Thanks to early voting reforms passed by Virginia House Democrats in 2020—including no-excuse absentee voting and expanded early in-person options—Virginians are turning out in greater numbers, empowered to cast their ballots earlier and more easily than ever before.
Read the article highlights below:
WVTF: Virginia Democrats on track to smash primary early voting record
- Ever since Virginia expanded early voting in 2021, more people have been using absentee mail-in and early in-person voting options. But if current numbers hold, Virginia Democrats could blow previous primary early voting records out of the water.
- According to the Virginia Public Access Project, by the end of the June primary in 2021, with five gubernatorial candidates on the ballot, Virginia Democrats had cast about 125,000 primary votes. In June 2023, with all House of Delegates and state Senate seats on the line, it hit 129,000. But as of last week, according to the Virginia Board of Elections, that number is over 80,000 votes so far this year.
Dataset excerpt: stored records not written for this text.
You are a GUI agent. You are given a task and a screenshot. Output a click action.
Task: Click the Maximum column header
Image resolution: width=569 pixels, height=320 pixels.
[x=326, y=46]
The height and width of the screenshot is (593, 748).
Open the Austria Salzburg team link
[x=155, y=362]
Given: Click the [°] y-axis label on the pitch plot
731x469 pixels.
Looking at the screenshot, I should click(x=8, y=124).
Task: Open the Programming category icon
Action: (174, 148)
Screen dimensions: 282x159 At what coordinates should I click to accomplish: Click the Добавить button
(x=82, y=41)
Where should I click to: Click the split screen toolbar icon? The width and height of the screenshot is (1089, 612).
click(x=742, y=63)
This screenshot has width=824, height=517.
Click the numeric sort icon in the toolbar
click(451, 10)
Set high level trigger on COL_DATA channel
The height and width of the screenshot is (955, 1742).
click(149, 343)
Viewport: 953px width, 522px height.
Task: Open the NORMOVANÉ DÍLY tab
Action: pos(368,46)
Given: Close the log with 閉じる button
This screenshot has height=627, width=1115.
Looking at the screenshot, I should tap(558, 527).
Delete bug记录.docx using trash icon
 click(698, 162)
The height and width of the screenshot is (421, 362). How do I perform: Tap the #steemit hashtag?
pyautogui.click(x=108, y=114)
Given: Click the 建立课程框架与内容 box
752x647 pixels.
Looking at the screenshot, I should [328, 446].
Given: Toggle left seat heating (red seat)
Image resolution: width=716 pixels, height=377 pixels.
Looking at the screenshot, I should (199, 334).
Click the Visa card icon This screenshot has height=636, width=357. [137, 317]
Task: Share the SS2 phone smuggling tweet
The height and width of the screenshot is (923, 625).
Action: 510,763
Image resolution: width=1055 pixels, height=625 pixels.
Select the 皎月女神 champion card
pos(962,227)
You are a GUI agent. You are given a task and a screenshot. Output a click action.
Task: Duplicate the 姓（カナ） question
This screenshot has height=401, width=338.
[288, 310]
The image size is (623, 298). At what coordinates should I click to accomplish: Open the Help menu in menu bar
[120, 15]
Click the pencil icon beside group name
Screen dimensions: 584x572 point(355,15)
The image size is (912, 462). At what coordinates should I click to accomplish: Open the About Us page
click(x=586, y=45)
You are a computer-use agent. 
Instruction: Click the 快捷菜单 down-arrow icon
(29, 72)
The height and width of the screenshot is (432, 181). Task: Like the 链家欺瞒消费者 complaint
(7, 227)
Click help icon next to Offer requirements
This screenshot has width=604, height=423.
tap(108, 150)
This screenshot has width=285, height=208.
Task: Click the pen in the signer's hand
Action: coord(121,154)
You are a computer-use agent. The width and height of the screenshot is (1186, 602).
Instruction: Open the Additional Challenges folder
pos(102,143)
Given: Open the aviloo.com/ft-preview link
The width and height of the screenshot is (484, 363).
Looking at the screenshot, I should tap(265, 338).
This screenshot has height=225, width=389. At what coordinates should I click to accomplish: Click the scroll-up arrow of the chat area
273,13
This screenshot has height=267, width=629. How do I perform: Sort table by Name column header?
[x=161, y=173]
- “The Washington narrative that Democrats are dispirited and the activists are hopeless,” he said. “That’s just not supported by these early voting numbers in Virginia.” In fact, Farnsworth thinks its action coming out of Washington — via the Trump administration — that may be firing Virginia Democrats up.
- “In Virginia, where there’s a disproportionate, large number of people who are federal employees or federal contractors, the anxiety over the future, whether you’ve lost your job already or whether you’re worried you might, will discourage consumer spending. And all of those downward pressures on the Virginia economy will not help Republican candidates going forward.”